Jack Goldsmith–the former head of the Justice Department’s Office of Legal Counsel under George W. Bush–writes a somewhat drier prose line; you may remember him blowing the whistle on warrantless surveillance. But he’s also, weirdly, the stepson of the longtime prime suspect in the Jimmy Hoffa disappearance (played in The Irishman by Landry from Friday Night Lights), and his book about it, In Hoffa’s Shadow, never puts a foot down wrong.
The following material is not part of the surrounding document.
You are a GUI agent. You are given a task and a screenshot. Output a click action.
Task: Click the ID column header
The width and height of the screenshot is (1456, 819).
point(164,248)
And then there’s Patricia Lockwood. If, as Greil Marcus had it, mid-’70s Springsteen was a ’57 Chevy running on melted-down Crystals records, then Lockwood is Gerard Manley Hopkins and Big Maybelle reprising Thelma and Louise in a T-Top Trans Am–her Updike piece in the LRB is for my money the best piece of literary criticism written this decade. So it seems almost cosmically unfair (but a lark! and a plunge!) that she is also the daughter of a Catholic priest whose thing for whammy bars and Fox News is matched only by his antipathy toward pants. Or maybe it makes perfect sense, I don’t know. In any case, I’d happily spend 2021 reading Priestdaddy over and over (though my wife, whom I kept awakening with my cackles, might dissent). And as with any star, Lockwood’s light is indistinguishable from her burning. At graver moments, like the chapter called “Voice,” I had the experience Mantel describes so well:
Is this my life, or my neighbor’s conflated with mine, or a life I have dreamed and prayed for; is this my essence, twisting into a taper’s flame, or have I slipped the limit of myself—slipped into eternity, like honey from a spoon?
In short: Priestdaddy and books more generally got me to the far side of this year’s pain not by distraction, but by guiding me into and then through it. It’s going to be a long winter, people, and we’re going to need that wherever we can find it: stars and more stars, candles upon candles…figurations of brightness, however dark the ground.